Start of Source material
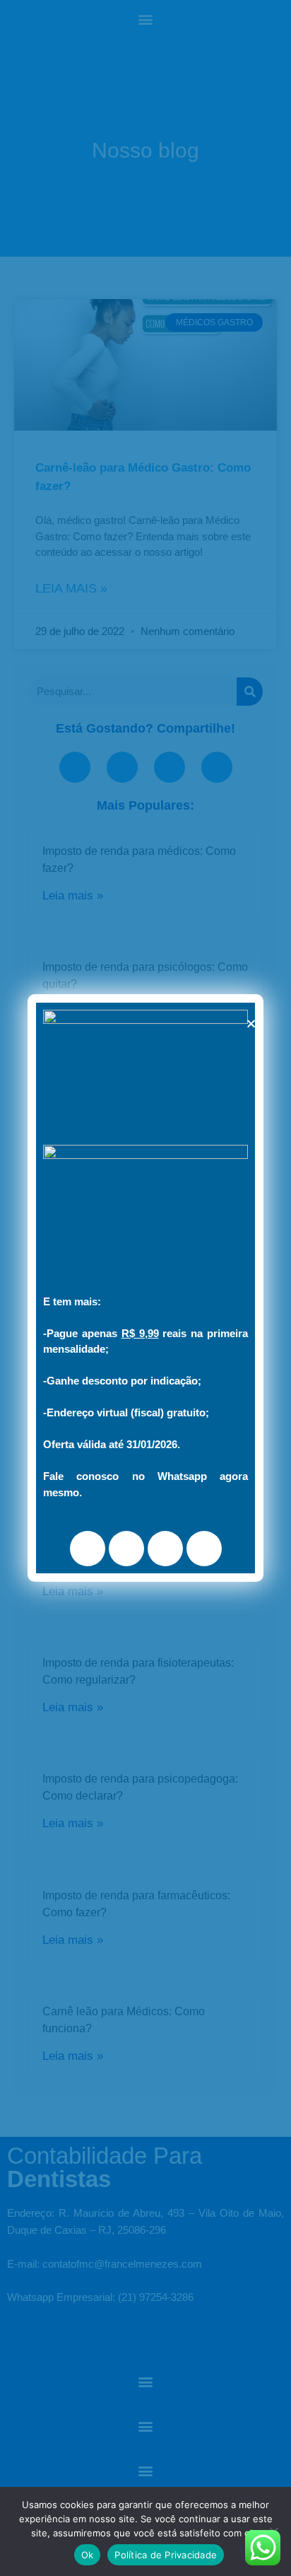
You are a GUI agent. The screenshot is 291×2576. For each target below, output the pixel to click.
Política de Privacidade (165, 2554)
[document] (145, 1288)
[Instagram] (126, 1548)
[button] (251, 1023)
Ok (87, 2554)
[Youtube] (165, 1548)
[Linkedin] (204, 1548)
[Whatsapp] (87, 1548)
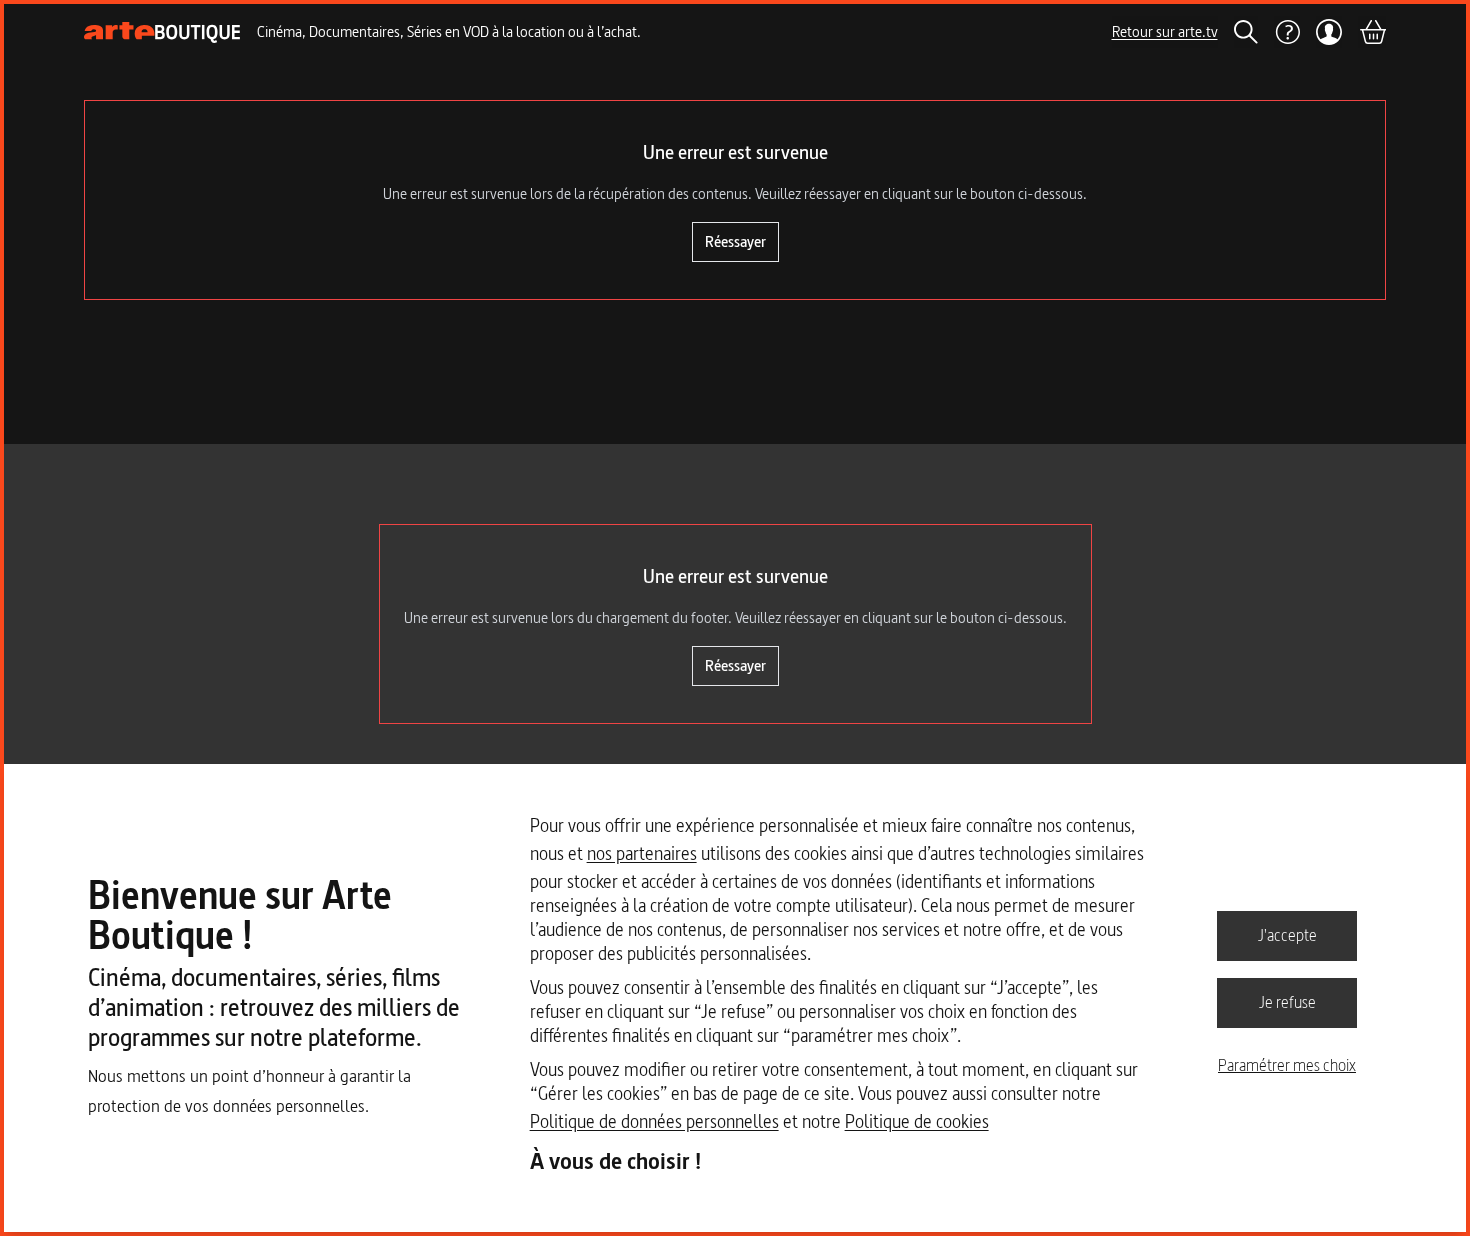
End of Source material
* Work required *
Pictures aren't part of the copy; return each record above exactly.

* Completed task *
You are a GUI agent. The screenshot is 291×2576. For each target below, output the pixel to click.
Política de Privacidade (165, 2554)
[document] (145, 1288)
[Instagram] (126, 1548)
[button] (251, 1023)
Ok (87, 2554)
[Youtube] (165, 1548)
[Linkedin] (204, 1548)
[Whatsapp] (87, 1548)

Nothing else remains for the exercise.